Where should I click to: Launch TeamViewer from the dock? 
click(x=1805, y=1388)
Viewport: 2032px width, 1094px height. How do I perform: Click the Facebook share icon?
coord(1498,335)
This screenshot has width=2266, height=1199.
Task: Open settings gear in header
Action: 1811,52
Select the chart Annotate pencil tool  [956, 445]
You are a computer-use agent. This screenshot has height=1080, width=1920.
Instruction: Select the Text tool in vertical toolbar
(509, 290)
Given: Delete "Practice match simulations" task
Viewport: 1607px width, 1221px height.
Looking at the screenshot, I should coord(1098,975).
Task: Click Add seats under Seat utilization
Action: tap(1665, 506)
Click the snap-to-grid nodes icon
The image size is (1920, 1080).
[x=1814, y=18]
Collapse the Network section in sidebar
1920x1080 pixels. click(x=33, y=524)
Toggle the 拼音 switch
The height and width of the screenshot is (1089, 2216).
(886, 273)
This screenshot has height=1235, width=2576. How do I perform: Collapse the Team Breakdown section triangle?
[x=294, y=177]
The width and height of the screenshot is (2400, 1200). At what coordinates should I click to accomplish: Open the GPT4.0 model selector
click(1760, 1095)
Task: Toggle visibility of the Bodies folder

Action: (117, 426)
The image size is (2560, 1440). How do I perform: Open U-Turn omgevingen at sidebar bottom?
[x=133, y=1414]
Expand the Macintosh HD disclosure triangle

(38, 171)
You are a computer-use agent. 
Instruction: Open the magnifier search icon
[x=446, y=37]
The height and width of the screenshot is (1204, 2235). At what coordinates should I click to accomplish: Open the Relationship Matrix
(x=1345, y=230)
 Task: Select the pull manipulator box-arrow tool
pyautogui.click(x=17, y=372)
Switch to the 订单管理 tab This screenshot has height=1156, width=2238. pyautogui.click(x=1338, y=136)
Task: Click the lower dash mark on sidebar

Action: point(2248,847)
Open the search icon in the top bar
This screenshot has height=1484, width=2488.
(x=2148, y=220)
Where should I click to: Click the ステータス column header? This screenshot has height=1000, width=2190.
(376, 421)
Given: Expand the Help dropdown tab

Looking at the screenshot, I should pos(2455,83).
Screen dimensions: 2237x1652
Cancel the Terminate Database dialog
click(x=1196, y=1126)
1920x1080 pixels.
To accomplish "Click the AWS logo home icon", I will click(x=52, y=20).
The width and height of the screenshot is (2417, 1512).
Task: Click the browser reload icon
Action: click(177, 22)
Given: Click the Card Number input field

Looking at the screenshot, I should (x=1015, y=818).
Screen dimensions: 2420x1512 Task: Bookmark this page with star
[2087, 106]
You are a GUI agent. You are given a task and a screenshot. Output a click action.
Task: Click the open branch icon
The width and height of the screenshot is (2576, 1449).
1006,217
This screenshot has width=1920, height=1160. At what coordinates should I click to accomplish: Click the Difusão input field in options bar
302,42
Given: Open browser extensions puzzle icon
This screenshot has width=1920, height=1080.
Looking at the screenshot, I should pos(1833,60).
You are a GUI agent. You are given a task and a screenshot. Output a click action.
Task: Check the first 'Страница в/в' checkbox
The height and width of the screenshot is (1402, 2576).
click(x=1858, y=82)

+--

### GOAL OF THE EXERCISE:
Go through the records above and return each line in which the word "computer" occurs.

### RESPONSE:
You are a computer-use agent. This screenshot has height=1080, width=1920.
You are a computer-use agent. 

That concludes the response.